HtmlParser parser = new HtmlParser();
parser.parse(is, h2Handler, new Metadata(), new ParseContext());
System.out.println("Heading Level 2s: " + sw.toString());

As you can see in some of these examples one or more ContentHandler instances can be chained together but it's worth noting some expect the output to be well-formed, so check the Javadocs.

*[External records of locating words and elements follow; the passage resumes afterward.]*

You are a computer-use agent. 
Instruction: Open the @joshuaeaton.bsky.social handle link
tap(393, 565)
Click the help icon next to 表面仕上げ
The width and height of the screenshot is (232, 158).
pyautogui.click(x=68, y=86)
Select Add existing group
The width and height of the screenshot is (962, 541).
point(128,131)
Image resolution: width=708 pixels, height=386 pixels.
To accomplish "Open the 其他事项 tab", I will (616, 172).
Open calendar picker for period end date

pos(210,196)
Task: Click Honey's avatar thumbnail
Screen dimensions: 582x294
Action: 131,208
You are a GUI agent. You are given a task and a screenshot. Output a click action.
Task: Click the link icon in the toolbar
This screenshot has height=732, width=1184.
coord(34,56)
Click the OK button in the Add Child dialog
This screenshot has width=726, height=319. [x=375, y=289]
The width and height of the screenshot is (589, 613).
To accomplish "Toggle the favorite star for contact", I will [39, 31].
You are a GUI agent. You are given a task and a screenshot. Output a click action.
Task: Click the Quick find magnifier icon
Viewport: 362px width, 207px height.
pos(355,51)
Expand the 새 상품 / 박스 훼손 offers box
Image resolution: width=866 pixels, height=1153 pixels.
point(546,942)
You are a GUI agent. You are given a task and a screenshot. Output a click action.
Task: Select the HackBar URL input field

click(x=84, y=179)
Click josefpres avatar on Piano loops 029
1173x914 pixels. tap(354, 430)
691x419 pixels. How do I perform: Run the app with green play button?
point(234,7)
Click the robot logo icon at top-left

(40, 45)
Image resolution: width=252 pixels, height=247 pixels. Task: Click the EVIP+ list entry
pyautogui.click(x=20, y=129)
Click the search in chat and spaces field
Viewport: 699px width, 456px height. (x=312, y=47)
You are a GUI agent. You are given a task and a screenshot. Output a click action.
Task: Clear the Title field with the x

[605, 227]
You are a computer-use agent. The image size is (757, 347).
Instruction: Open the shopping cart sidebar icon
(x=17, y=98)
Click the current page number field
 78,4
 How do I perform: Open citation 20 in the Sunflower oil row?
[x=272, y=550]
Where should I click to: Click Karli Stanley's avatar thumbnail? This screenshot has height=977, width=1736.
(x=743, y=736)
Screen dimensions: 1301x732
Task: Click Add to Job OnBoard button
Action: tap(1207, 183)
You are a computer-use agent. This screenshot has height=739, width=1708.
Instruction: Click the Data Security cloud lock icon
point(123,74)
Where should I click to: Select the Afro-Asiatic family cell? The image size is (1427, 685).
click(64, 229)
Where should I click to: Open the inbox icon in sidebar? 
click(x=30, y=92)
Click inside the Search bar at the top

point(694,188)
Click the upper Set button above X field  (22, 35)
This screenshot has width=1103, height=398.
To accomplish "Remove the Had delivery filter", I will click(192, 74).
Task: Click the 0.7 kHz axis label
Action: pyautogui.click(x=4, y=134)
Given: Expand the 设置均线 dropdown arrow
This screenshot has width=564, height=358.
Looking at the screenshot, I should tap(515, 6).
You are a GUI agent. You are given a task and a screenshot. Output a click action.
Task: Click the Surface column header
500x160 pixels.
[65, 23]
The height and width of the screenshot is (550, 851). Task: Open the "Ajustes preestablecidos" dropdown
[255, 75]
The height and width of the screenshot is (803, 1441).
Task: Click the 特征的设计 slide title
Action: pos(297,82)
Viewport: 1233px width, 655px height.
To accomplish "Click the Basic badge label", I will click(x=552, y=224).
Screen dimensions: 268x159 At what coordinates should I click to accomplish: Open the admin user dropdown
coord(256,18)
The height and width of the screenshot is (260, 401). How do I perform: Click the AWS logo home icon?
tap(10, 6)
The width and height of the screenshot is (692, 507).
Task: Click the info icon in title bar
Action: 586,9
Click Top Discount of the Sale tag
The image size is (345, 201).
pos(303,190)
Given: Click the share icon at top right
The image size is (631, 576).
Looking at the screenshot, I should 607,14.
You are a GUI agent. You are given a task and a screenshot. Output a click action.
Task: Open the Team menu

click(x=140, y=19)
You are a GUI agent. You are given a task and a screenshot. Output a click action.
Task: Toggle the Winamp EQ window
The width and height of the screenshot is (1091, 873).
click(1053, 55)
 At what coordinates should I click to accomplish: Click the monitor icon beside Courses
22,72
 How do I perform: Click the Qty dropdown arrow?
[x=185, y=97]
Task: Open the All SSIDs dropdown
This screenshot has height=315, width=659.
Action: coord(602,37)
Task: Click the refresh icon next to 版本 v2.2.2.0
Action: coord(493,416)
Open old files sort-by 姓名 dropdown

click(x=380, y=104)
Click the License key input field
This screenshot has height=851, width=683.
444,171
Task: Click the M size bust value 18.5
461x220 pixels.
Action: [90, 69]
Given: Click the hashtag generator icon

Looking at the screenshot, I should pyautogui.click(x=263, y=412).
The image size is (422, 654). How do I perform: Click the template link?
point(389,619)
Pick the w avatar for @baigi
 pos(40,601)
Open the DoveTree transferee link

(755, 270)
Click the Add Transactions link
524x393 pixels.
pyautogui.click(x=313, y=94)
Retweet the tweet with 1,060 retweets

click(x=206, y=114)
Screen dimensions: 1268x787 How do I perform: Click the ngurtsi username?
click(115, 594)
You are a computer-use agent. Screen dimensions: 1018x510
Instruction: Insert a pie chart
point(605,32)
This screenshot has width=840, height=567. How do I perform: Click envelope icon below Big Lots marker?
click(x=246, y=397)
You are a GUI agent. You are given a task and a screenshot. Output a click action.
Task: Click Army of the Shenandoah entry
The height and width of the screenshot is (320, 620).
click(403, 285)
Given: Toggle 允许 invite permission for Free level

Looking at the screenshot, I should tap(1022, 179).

XHTMLContentHandler is also useful if you want to map different files into your own common format.

JSoup :)

Another route is JSoup, either directly (skip the Tika part and use Jsoup.connect()) if you are processing HTML directly, or chained with Apache Tika, if you are wanting to read from HTML generated from different file types.

URL url = new URL("http://tika.apache.org");
InputStream is = url.openStream();
ToHTMLContentHandler html = new ToHTMLContentHandler();
HtmlParser parser = new HtmlParser();
parser.parse(is, html, new Metadata(), new ParseContext());
Document doc = Jsoup.parse(html.toString());
Elements h2List = doc.select("h2");
for (Element headline : h2List) {
    System.out.println(headline.text());
}   

Once you've parsed it, you can query the document with Jsoup. Not the most efficient vs a ContentHandler built for the job, but can be useful for messy content sets.